The decision, while widely expected, drew severe rebukes from civil rights advocates. “Facebook has policies, but they enforce them poorly,” said Laura Murphy, a lawyer who led a two-year audit of Facebook completed in 2020. “It’s been too slow to act.”

The Anti-Defamation League, NAACP, Free Press and other groups also expressed concern on Wednesday about Facebook’s ability to thwart future attacks on the democratic process, with Trump still repeating his false claim that he won the 2020 presidential election.

Others said it was the right decision.

Jameel Jaffer, executive director of the Knight First Amendment Institute at Columbia University and a former employee of the ACLU, advocated reinstatement.
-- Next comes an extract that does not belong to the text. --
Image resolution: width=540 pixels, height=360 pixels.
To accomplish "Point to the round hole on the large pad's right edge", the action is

He had previously endorsed the company’s decision to suspend Trump’s account.

“The public is interested in hearing directly from candidates for political office,” said Jaffer. “Major social media platforms better make the mistake of not speaking out, even if the speech is offensive or false, so that it can be addressed by other users and other institutions.”


The decision to ban Trump was polarizing for Meta, the world’s largest social media company, which before Trump’s suspension had never blocked the account of a sitting head of state for violating its content rules.

The company indefinitely revoked Trump’s access to its Facebook and Instagram accounts after removing two of his posts during the violence on Capitol Hill, including a video in which he reiterated his false claim of widespread voter fraud during the 2020 presidential election.

It then referred the case to its independent supervisory board, which ruled that the suspension was justified but its indeterminate nature was not. In response, Meta said it would revisit the suspension two years after it began.

Meta’s blog post on Wednesday suggested that it may reactivate other suspended accounts, including those penalized for involvement in civil unrest. The company said those reinstated accounts would be subject to stricter review and penalties for violations.

It is unclear if and how Trump will seize the opportunity to return to Facebook and Instagram.

Trump has not sent any new tweets since he revived his Twitter account, saying he prefers to keep his own Truth Social app. But his campaign spokesperson told Fox News Digital last week that returning to Facebook “will be an important tool for the 2024 campaign to reach voters.”

In a post on Truth Social, Trump responded to his reinstatement on the Meta apps, saying, “Such a thing should never happen again to a sitting president or anyone else who doesn’t deserve retribution!” He did not indicate if or when he would resume posting on Meta platforms.

Representative Adam Schiff, a Democrat who previously chaired the House Intelligence Committee, criticized the decision to reinstate him.

“Trump incited an insurrection,” Schiff wrote on Twitter. “Giving him access to a social media platform to spread his lies and demagoguery is dangerous.”

Reporting by Sheila Dang in Dallas and Katie Paul in Palo Alto; Additional reporting by Greg Bensinger, David Shepardson, Kanishka Singh, Eva Mathews and Yuvraj Malik; Editing by Kenneth Li and Rosalba O’Brien

Our Standards: Thomson Reuters Trust Principles.